--- START OF Dataset extract ---

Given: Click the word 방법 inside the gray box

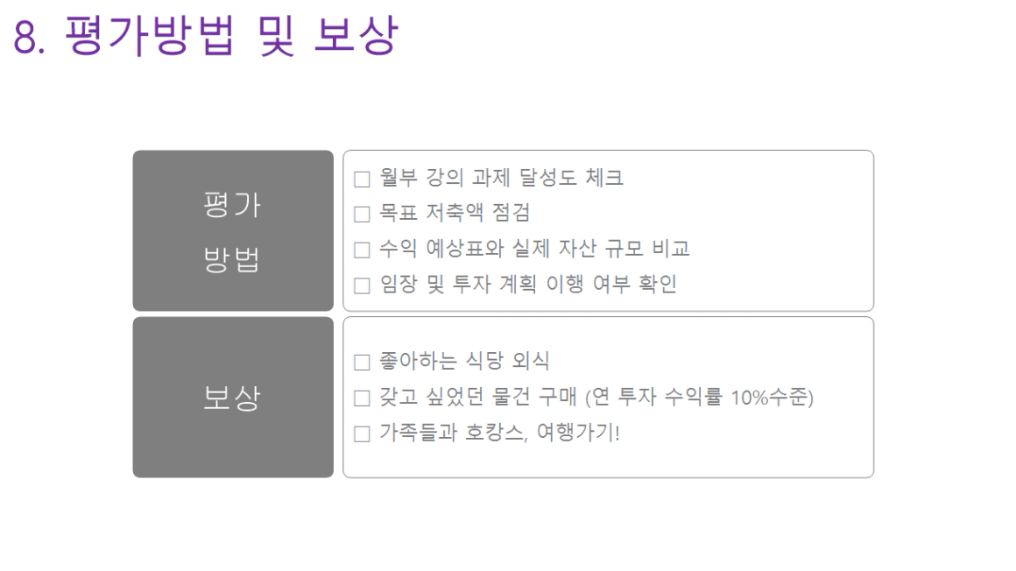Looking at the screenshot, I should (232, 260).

--- END OF Dataset extract ---
--- START OF Dataset extract ---

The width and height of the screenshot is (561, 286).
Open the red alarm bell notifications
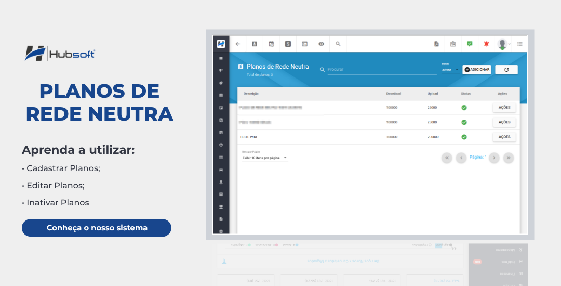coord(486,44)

--- END OF Dataset extract ---

- Directive:
Copy the lines from the one with "The width and" through the one with "coord(486,44)", both included, and raise every coordinate in the answers by 44 while keeping the requests as they are. Leave out the pictures.

- Answer for this exercise:
The width and height of the screenshot is (561, 286).
Open the red alarm bell notifications
coord(530,88)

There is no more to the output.